Today we continue with our look at the cinematic making process in Boss 101. I’m going to outline some of the initial principles we followed and point out where I think we went right and were we probably will adjust the process for Boss 102. It should be noted everything and anything added is only to serve one purpose – giving YOU the BEST experience.
I don’t want to classify anything we are doing as “right” or “wrong”. My hope is to give you insight if you are making a game and an “A-HA!” moment.
1. Cinematics in Boss 101 are mostly handled with game animation idles – good or bad this is the template we started with. What this meant is for the most part all animations for characters and backgrounds were basically looping idles which don’t change much over the course of the cinematic. The thinking initially was we were having short-ish cinematics and it simply wasn’t worth the programming horsepower to create a complicated animation delivery system. These kinds of decisions happen daily on small (and big) teams and a lot of times you really have to invest in stuff that pays the biggest dividends. In the end it is serving us well for Boss 101 so we are happy with the currently situation.
Initial setup prepping
2. Speaking of that – our scripting system for animation is completely built from scratch. We use our dialog script to trigger various things inside our cinematics. If we want to have an effect play or a song change we can do that from inside the dialog script. It sounds a little weird but it works just fine.
3. All our animations and cinematics use the same engine used for playing the game. This is to say – we use what we already have. This allowed us to setup backgrounds and sprites the same way we do for gameplay. Some games use a different engine for cinematics and gameplay or build some sort of video playback engine for pre-rendered movies. All that works but we playback our cinematics in real time with our engine. Saves time in setup and polishing.
Script setup
Dialog
Below are things which are tougher to do and will probably have some sort of revamped procedure for Boss 102 (HAAAAAAAAAAA!!! We have this conversation all the time)

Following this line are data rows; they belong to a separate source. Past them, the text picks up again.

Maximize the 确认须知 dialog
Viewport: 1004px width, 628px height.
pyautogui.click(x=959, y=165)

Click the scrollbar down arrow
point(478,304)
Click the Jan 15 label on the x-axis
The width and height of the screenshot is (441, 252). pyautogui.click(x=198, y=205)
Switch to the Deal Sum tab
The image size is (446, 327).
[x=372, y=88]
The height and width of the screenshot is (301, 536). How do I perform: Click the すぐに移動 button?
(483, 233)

1. Ability to trigger various animations states during dialog. Talked about this one above but it’s a nice feature and clearly adds a lot to a cinematic.
2. Ability to have animations fire off game effects or trigger events. This is something we would love to see happen. Here we are talking about something like an animation playing, say a gun shooting, and then during the actual muzzle flash animation we call a script or trigger FROM the animation frame and place an effect on the tip of the barrel. Mind you, we can do a version of this now but it is coordinated in a different way. I’m talking about a very procedural and organic way to have one thing trigger another.

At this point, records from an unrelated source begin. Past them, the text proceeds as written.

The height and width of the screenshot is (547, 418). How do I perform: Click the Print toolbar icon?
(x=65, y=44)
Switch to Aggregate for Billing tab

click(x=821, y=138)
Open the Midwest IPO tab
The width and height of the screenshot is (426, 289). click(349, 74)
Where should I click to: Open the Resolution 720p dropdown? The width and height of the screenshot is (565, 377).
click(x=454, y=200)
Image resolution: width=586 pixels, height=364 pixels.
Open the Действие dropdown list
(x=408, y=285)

3. Create new characters on the fly. Have characters enter the scene and leave. This is all very basic and we can do this in a roundabout way but a more robust system would make a difference.

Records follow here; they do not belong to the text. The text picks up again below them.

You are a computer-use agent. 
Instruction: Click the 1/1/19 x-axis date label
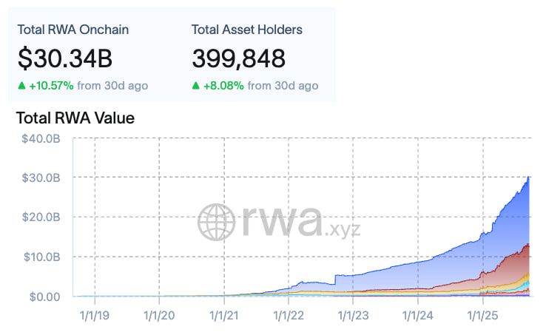click(94, 315)
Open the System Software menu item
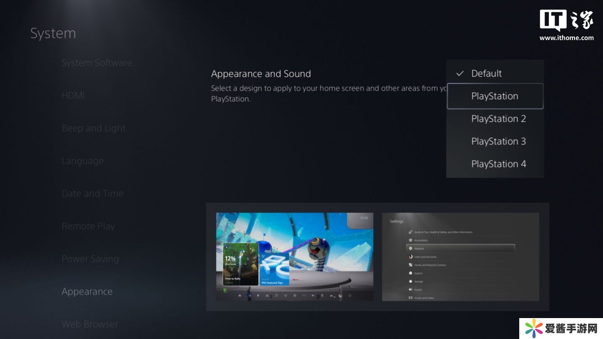 (x=97, y=63)
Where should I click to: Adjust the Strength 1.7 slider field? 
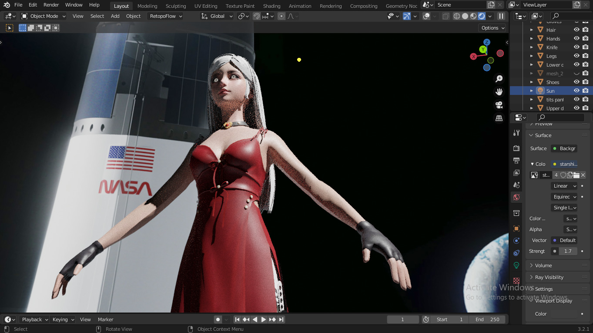pyautogui.click(x=564, y=251)
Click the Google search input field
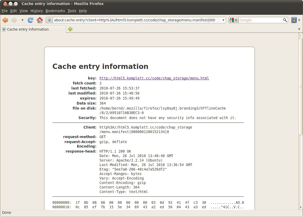 (x=260, y=20)
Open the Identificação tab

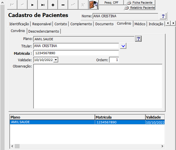tap(19, 24)
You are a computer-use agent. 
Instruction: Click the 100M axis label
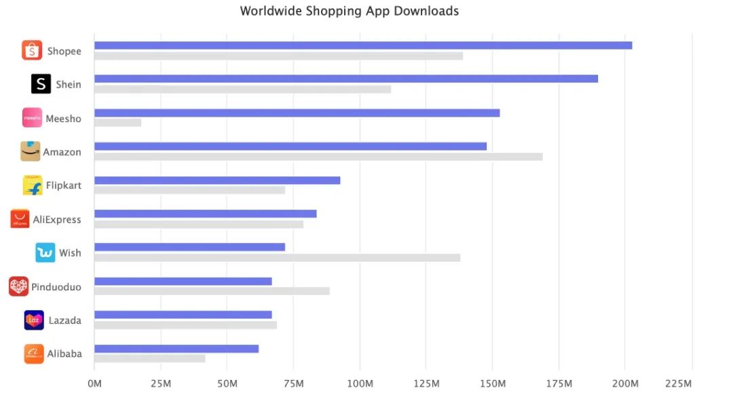point(360,384)
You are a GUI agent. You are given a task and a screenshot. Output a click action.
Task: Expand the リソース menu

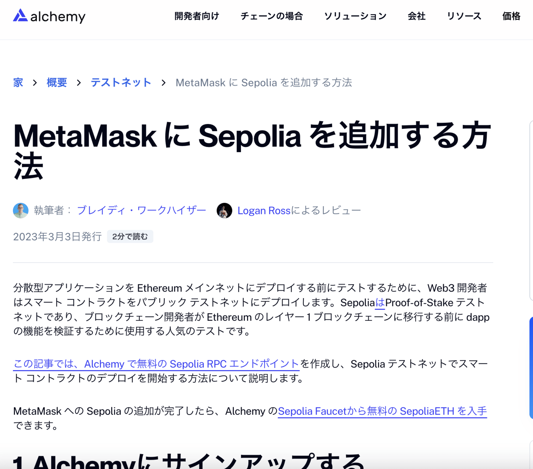coord(464,16)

4. More camera controls – this is strictly the animator in me speaking
5. More choices and/or interaction during the cinematics – I love well done cinematics and it was so revolutionary to me when games really took them to the next level and allowed the player to move and interact during them. Being able to do things like move or look around while someone talks (ala the oldie and goodie Half Life 2 among many others).
Cinematic Cut
Here’s the deal – what we have in Boss 101 currently is awesome and fills our specific needs well. I think when we return to the well for round 2 we will have an even more focused list of things we would like to create.
Thank you for reading and remember to live your dreams!